5 comments

  • LuxBennu 2 hours ago
    I run whisper large-v3 on an m2 max 96gb and even with just inference the memory gets tight on longer audio, can only imagine what fine-tuning looks like. Does the 64gb vs 96gb make a meaningful difference for gemma 4 fine-tuning or does it just push the oom wall back a bit? Been wanting to try local fine-tuning on apple silicon but the tooling gap has kept me on inference only so far.
    • MediaSquirrel 2 hours ago
      Memory usage increases quadratically with sequence length. Therefore, using shorter sequences during fine-tuning can prevent memory explosions. On my 64GB RAM machine, I'm limited to input sequences of about 2,000 tokens, considering my average output for the fine-tuning task is around 1,000 tokens (~3k tokens total).

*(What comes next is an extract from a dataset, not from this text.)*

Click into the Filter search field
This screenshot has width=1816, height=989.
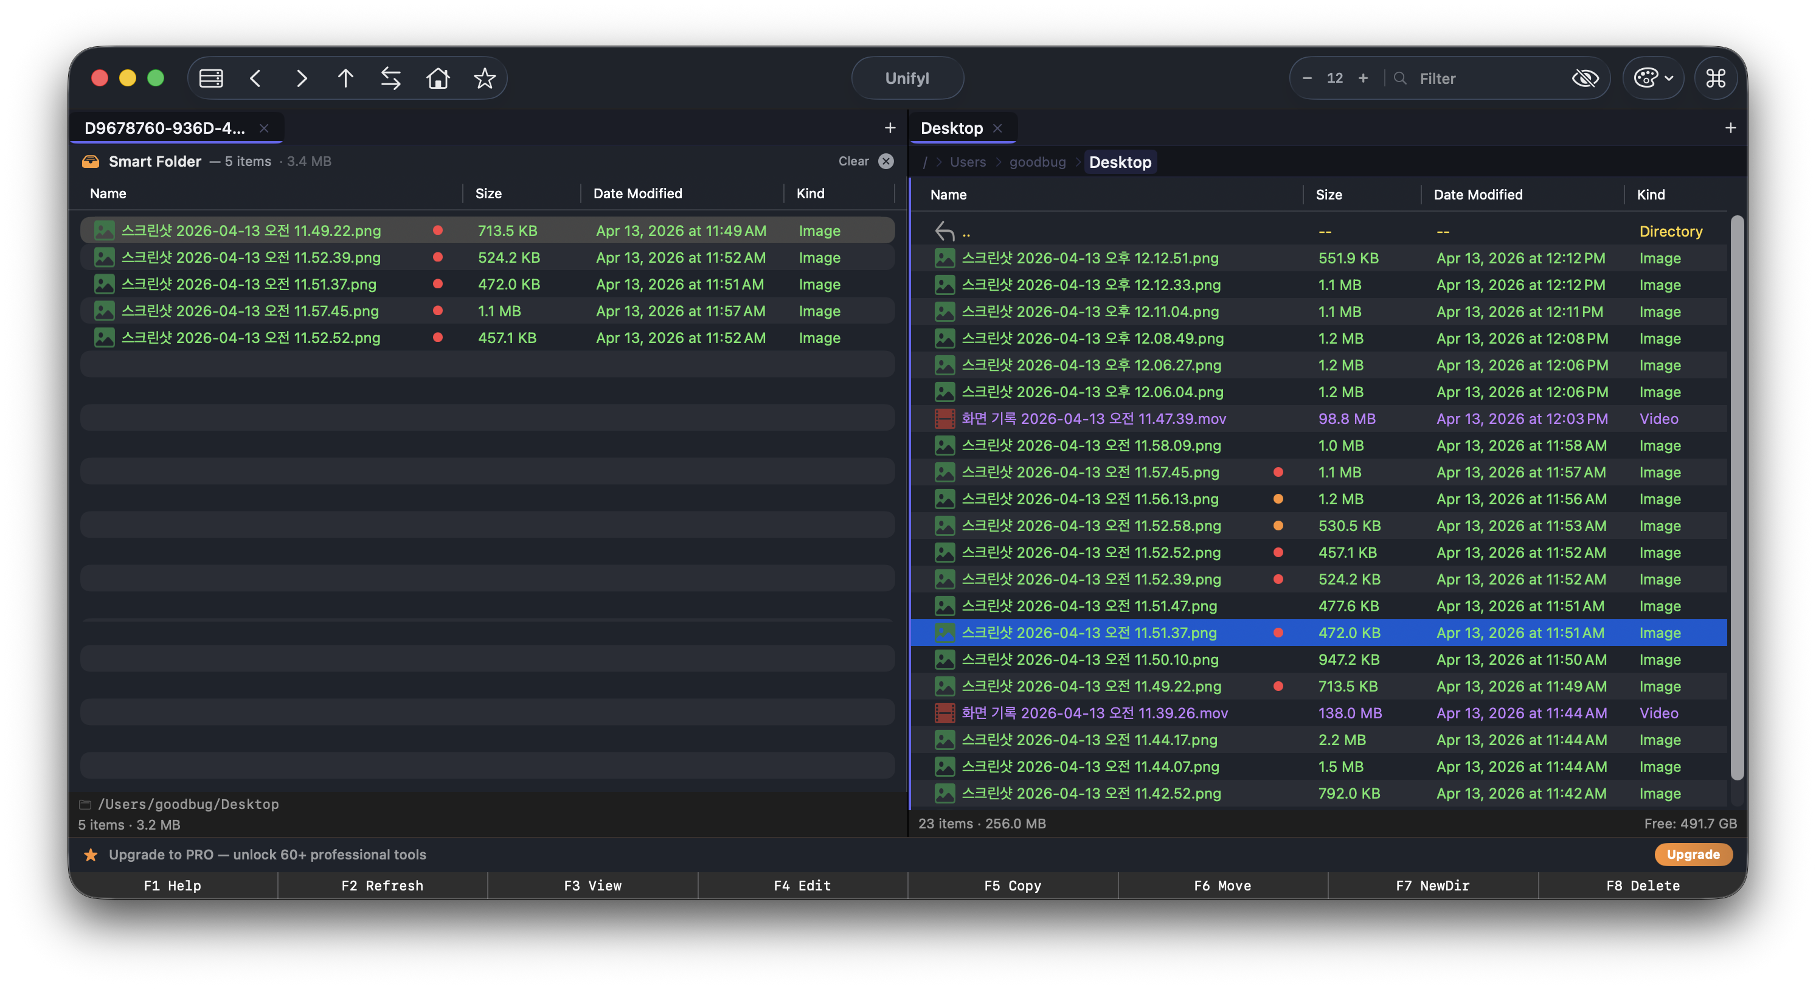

      • LuxBennu 6 minutes ago
        Ah that makes sense, quadratic scaling is brutal. So with 96gb i'd probably get somewhere around 4-5k total sequence length before hitting the wall, which is still pretty limiting for anything multimodal. Do you do any gradient checkpointing or is that not worth the speed tradeoff at these sizes?
  • craze3 2 hours ago
    Nice! I've been wanting to try local audio fine-tuning. Hopefully it works with music vocals too
  • yousifa 2 hours ago
    This is super cool, will definitely try it out! Nice work
  • dsabanin 2 hours ago
    Thanks for doing this. Looks interesting, I'm going to check it out soon.
    • MediaSquirrel 2 hours ago
      you are welcome! It was a fun side quest
  • pivoshenko 1 hour ago
    nice!